Dr Goldberg on Potential Strategies to Overcome Osimertinib Resistance in EGFR+ NSCLC

Sarah Goldberg, MD, MPH, associate professor, medical oncology, associate director, Medical Oncology-Hematology Program, research director, Center for Thoracic Cancers, chief, Thoracic Oncology, Yale School of Medicine, thoracic oncologist, Yale Cancer Center, Smilow Cancer Hospital, discusses potential strategies to overcome osimertinib (Tagrisso) resistance in EGFR-positive metastatic non–small cell lung cancer (NSCLC).

In April, 2018, osimertinib gained FDA approval as a first-line treatment for patients with NSCLC who express EGFR exon 19 deletions or exon 21 L858R mutations and have therefore acquired resistance to first-generation EGFR-directed TKIs. This was followed by the agent’s approval in the adjuvant setting for this same patient population in December 2020. 

Although osimertinib has substantially improved the treatment of patients with EGFR-mutant NSCLC over the past 5 years, all tumors will eventually become resistant to this agent. EGFR mutations are the most frequently observed alterations associated with resistance to osimertinib, but there is a wide array of alternative genetic pathways that may show involvement, Goldberg begins. Many research efforts in this space are focused on identifying these mechanisms of resistance, and developing effective, targeted strategies to overcome them, Goldberg says.

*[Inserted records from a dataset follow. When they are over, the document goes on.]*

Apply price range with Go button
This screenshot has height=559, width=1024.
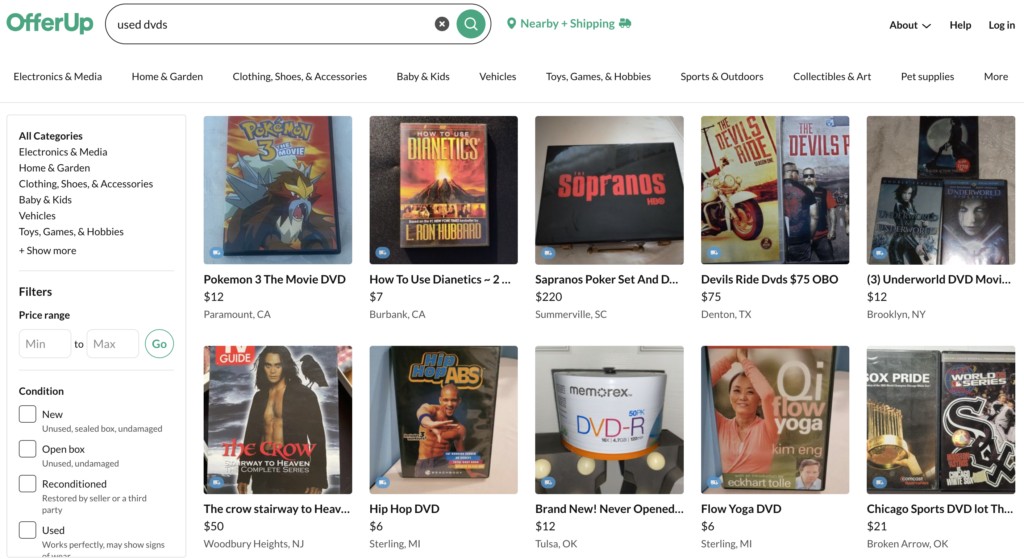(x=159, y=343)
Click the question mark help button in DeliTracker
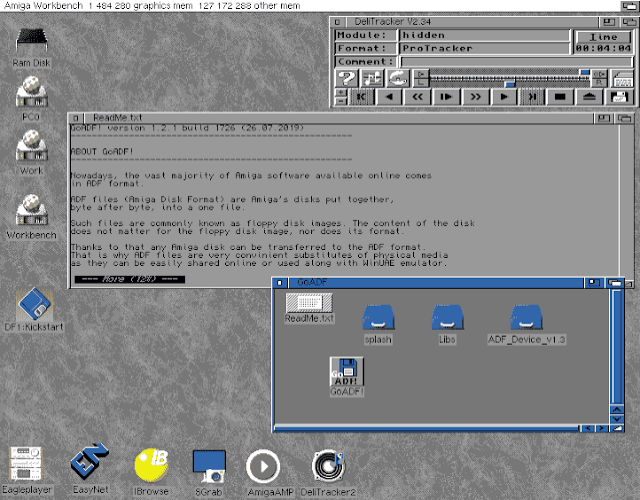 click(346, 78)
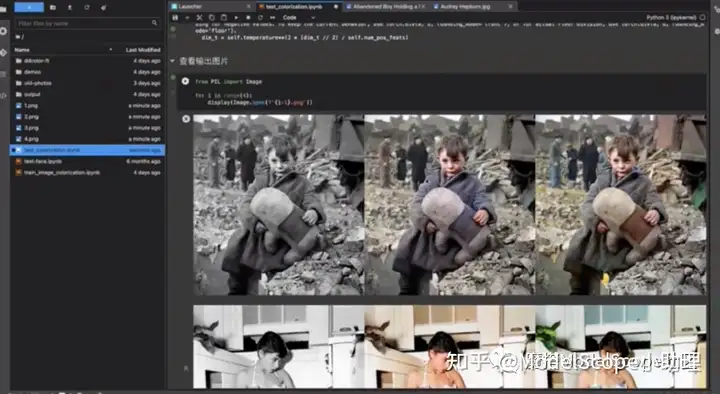Viewport: 720px width, 394px height.
Task: Save the notebook with the toolbar disk icon
Action: click(175, 17)
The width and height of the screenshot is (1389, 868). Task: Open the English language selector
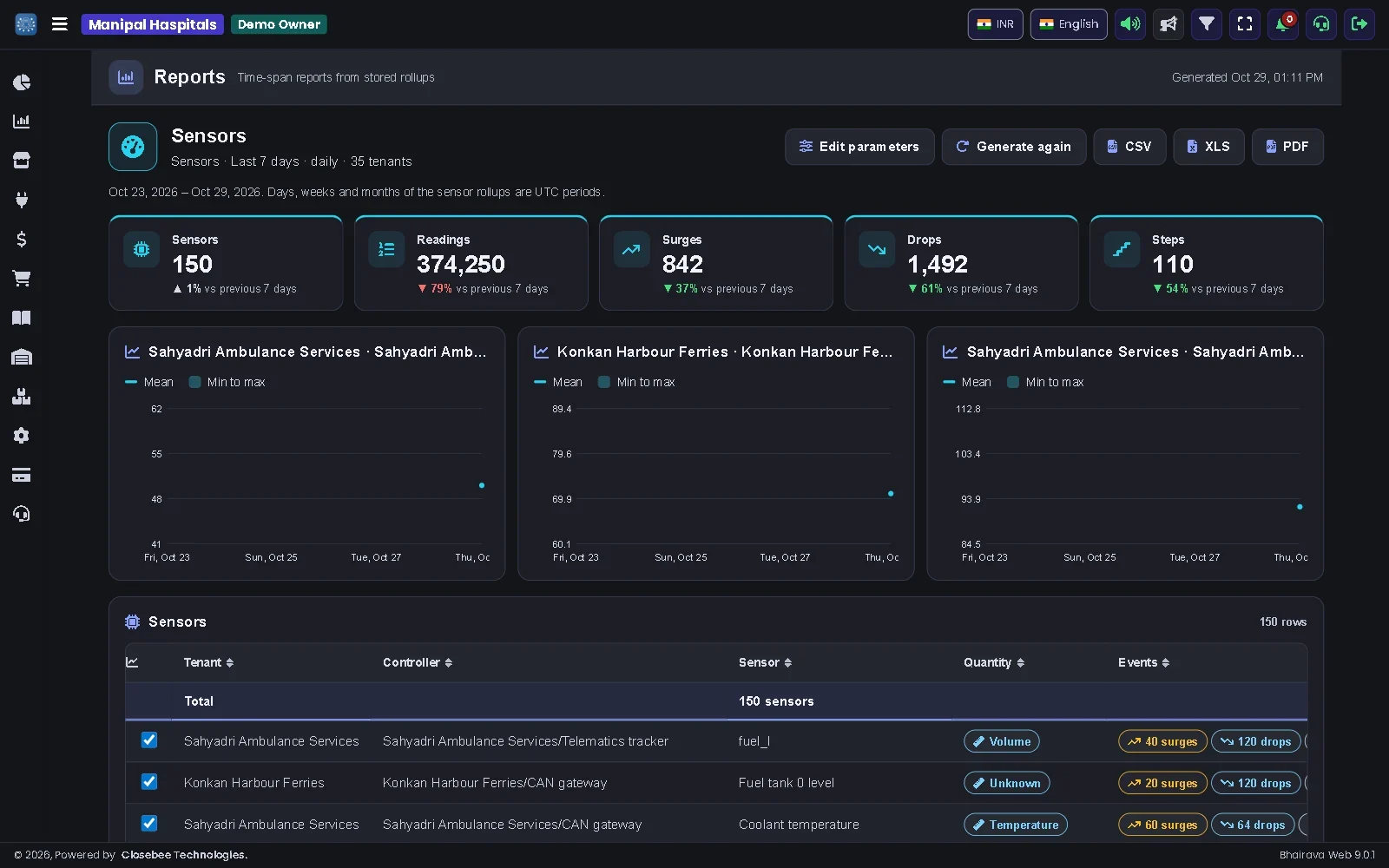(x=1069, y=24)
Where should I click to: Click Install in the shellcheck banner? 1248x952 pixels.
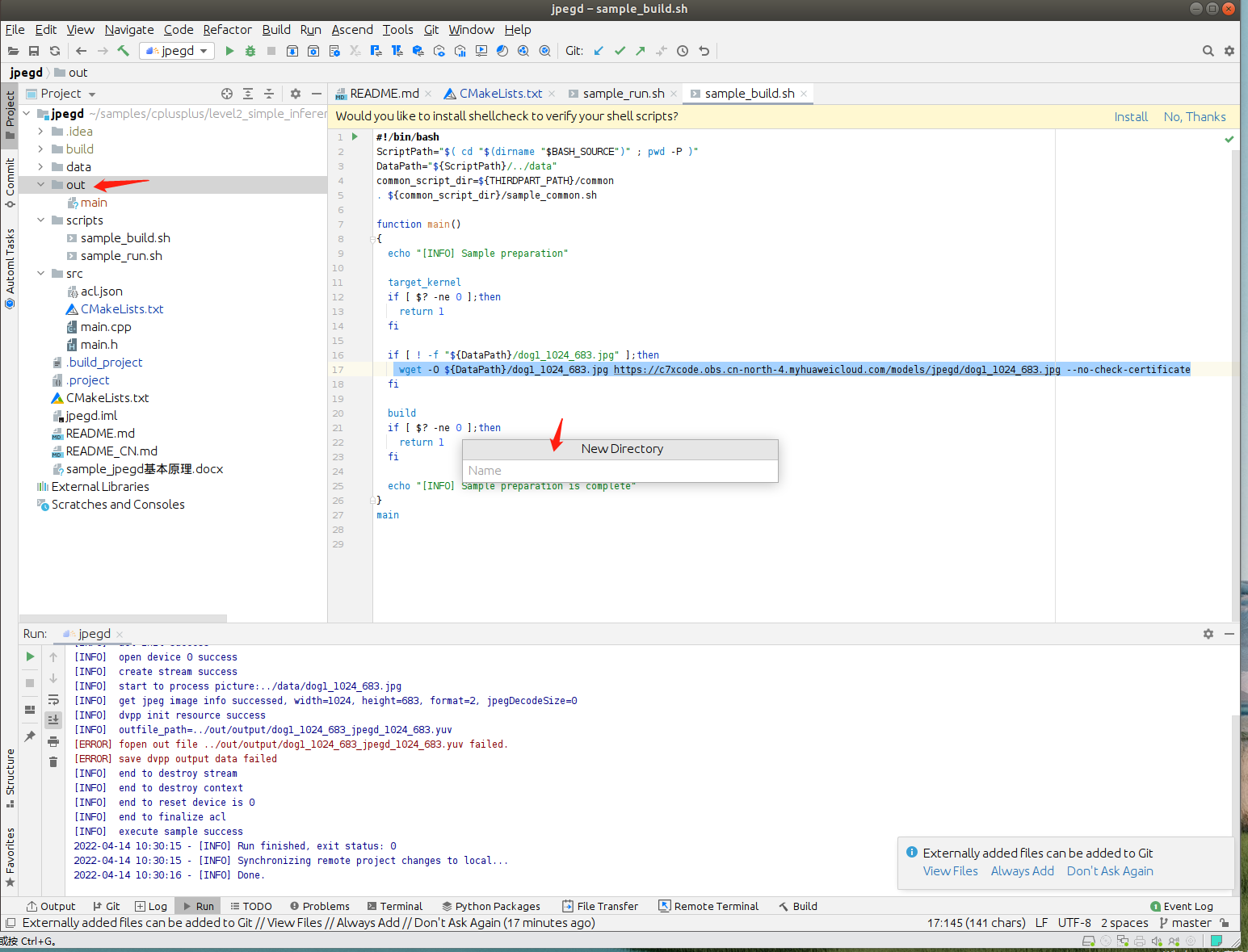1130,117
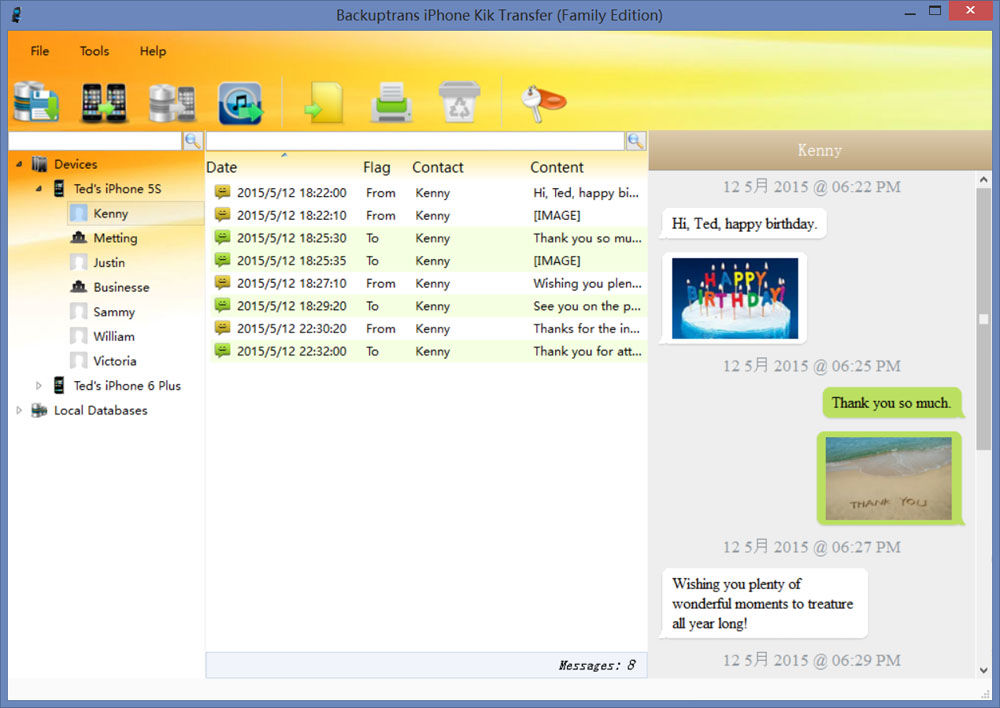Click the printer icon in toolbar
The image size is (1000, 708).
point(391,102)
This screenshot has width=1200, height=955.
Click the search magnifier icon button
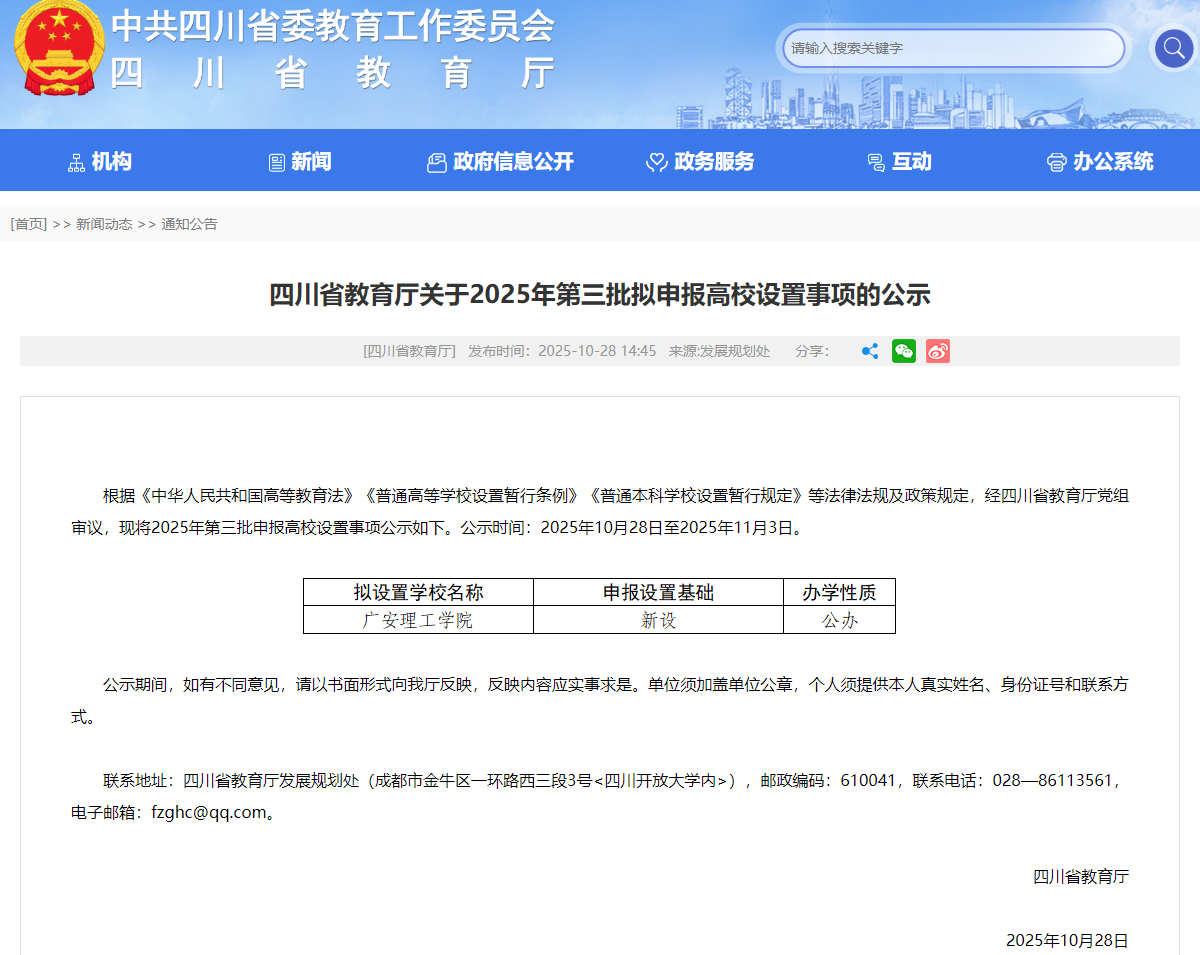pyautogui.click(x=1173, y=48)
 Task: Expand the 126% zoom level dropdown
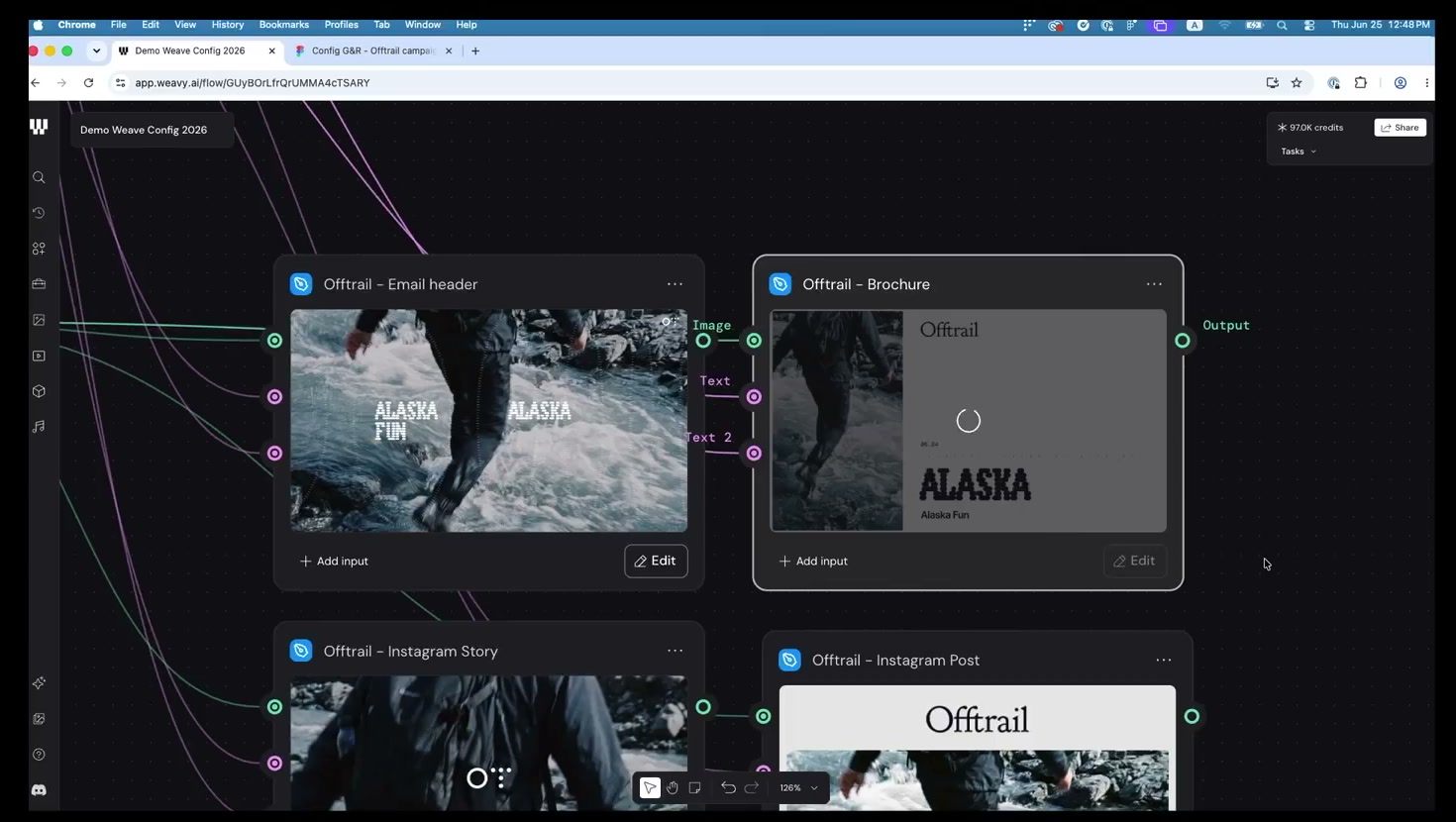798,787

Many cases of osimertinib resistance also involve off-target mechanisms such as MET amplification. MET amplification is more commonly associated with this agent in the first-line setting than with other first- and second-generation EGFR inhibitors, Goldberg states. Accordingly, preliminary clinical data have demonstrated that the addition of MET inhibitors to first-line osimertinib can be effective in combating resistance, Goldberg reports. However, this approach has not yet gained FDA approval and is still under investigation, she notes.

More rare genetic alterations such as RET and ALK fusions have also been occasionally implicated in the emergence of osimertinib resistance, Goldberg adds. These are both potential targets for the future development of novel strategies to address or prevent osimertinib resistance, Goldberg concludes.